Fikroh.com – Kisah ini adalah kisah sebelum era Nasionalisme Turki. Pasca kekalahan Turki Utsmani (Ottoman) pada Perang Dunia 1 dengan melemahnya pasukan pemerintah pusat maka beberapa negara Eropa di kawasan berlomba menguasai daratan Anatolia tanah Air Turki. Diantaranya Yunani dan Perancis. Yunani menguasai Izmir dan maju ke pedalaman Anatolia sedangkan Perancis menguasai wilayah tenggara Turki seperi Gaziantep, Aintab, Adana dan Marash yang berdekatan dengan Suriah yang telah menjadi wilayah jajahan Perancis.
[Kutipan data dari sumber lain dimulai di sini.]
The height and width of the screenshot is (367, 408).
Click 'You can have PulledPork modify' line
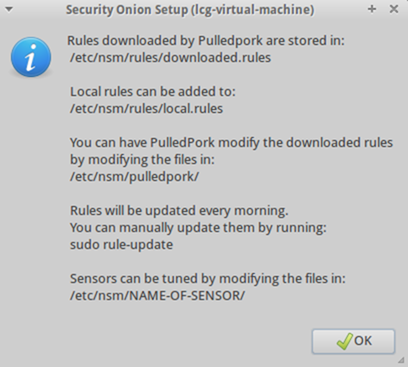pos(231,143)
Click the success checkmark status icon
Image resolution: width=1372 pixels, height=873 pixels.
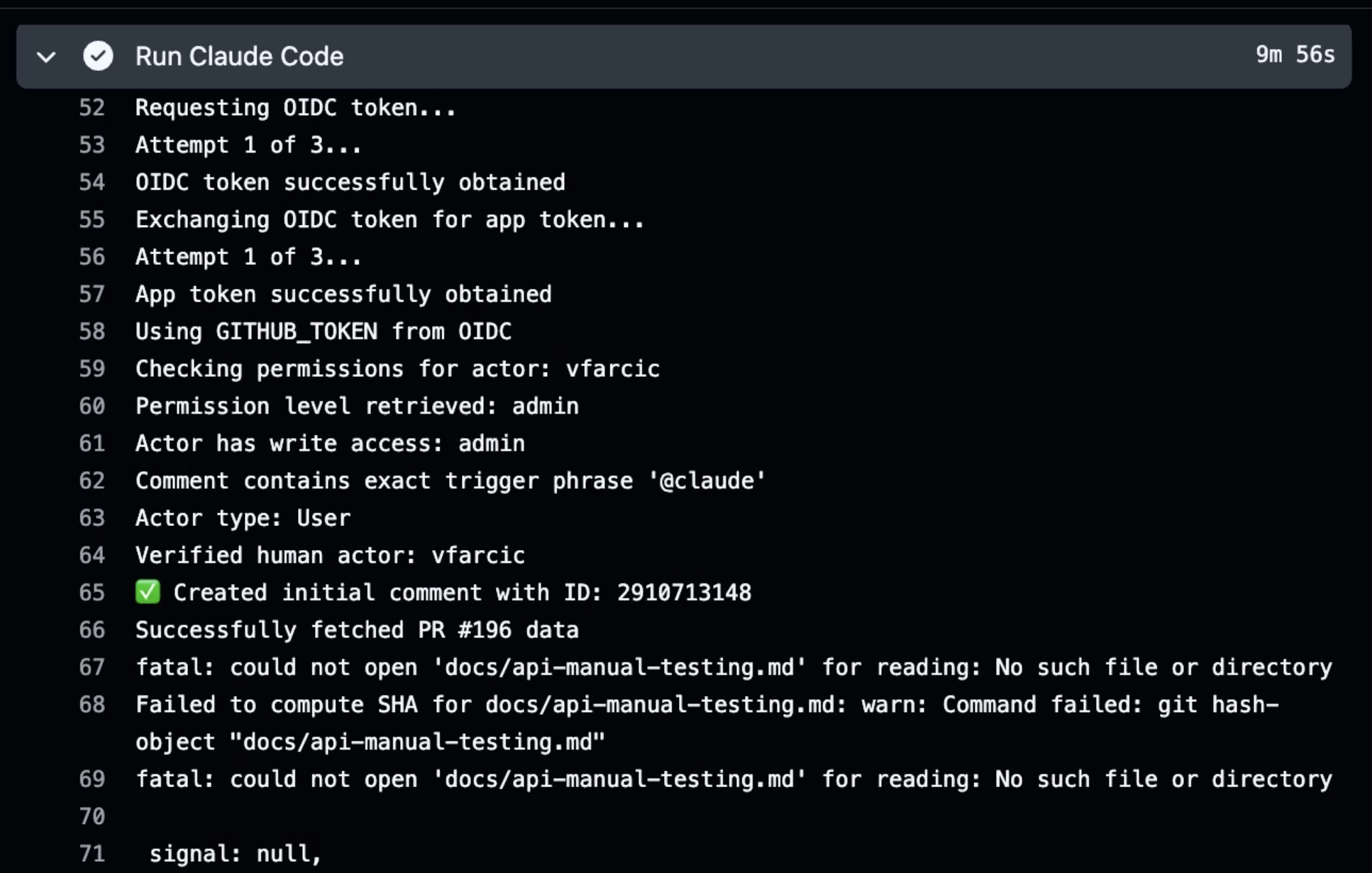point(98,56)
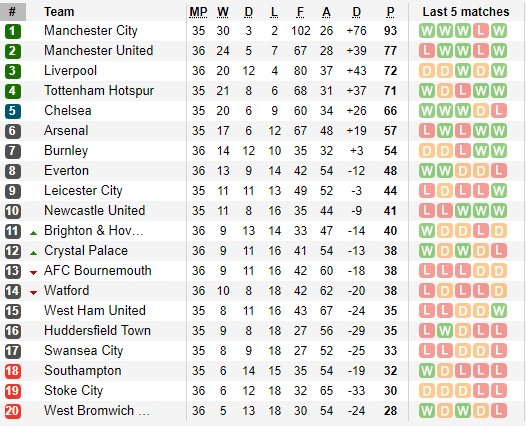The width and height of the screenshot is (526, 426).
Task: Click Chelsea's blue rank 5 badge
Action: click(13, 111)
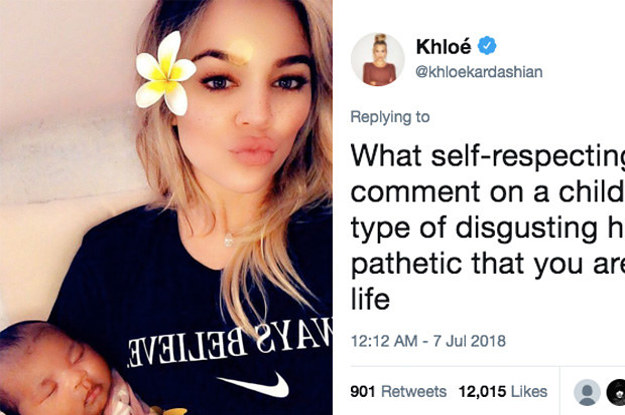
Task: View the 12,015 Likes list
Action: click(x=503, y=391)
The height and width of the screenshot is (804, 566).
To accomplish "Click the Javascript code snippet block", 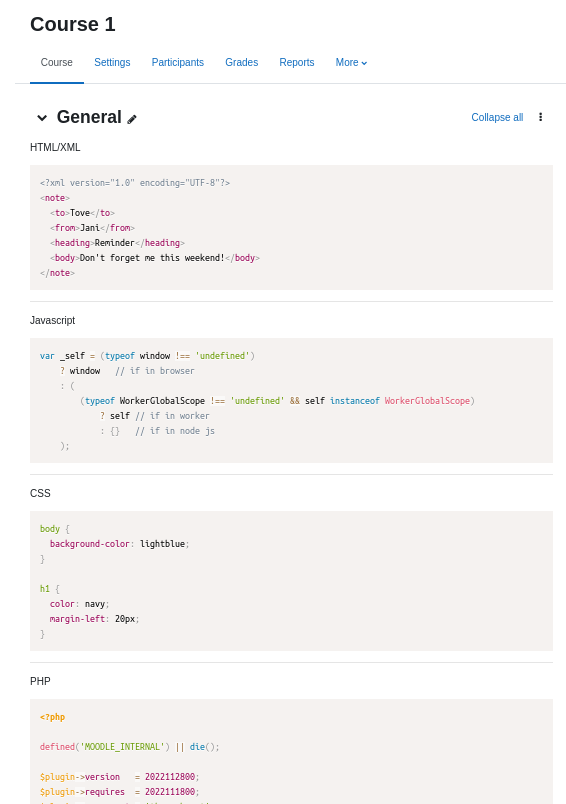I will point(291,400).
Mengira perlawanan Turki akan melemah nyatanya kali ini rakyat Turki yang terjun langsung ke medan juang. Serentak rakyat pedesaan Turki mengangkat senjata mengusir penjajah dibantu oleh beberapa detasemen tentara Utsmaniyyah (Ottoman) yang tersisa karena beberapa jenderalnya tidak mau menyerah pada perjanjian damai.
Peristiwa memilukan dalam perjuangan merebut kemerdekaan Turki diantaranya Pada tanggal 28 Maret 1920, anak-anak antara 12-14 tahun yang membawa makanan kepada gerilyawan bersembunyi di tempat penggilingan gandum Dokurcum ketika mereka melihat tentara Prancis datang.
Namun Tentara Prancis yang mengetahui tempat persembunyian mereka mendobrak pintu dan mengikat tangan mereka bersama-sama. Kemudian mereka membunuh 14 dari anak-anak yang tidak bersenjata tanpa menanyai mereka. Penduduk telah menemukan mayat anak-anak yang diikat bersama. Monumen syuhada 14 dibangun di tempat mereka. Semoga jiwa mereka beristirahat dalam damai di Jannah.
Insiden Sutcu Imam (Si Tukang Susu) Yang Mengobarkan Pertempuran Marash.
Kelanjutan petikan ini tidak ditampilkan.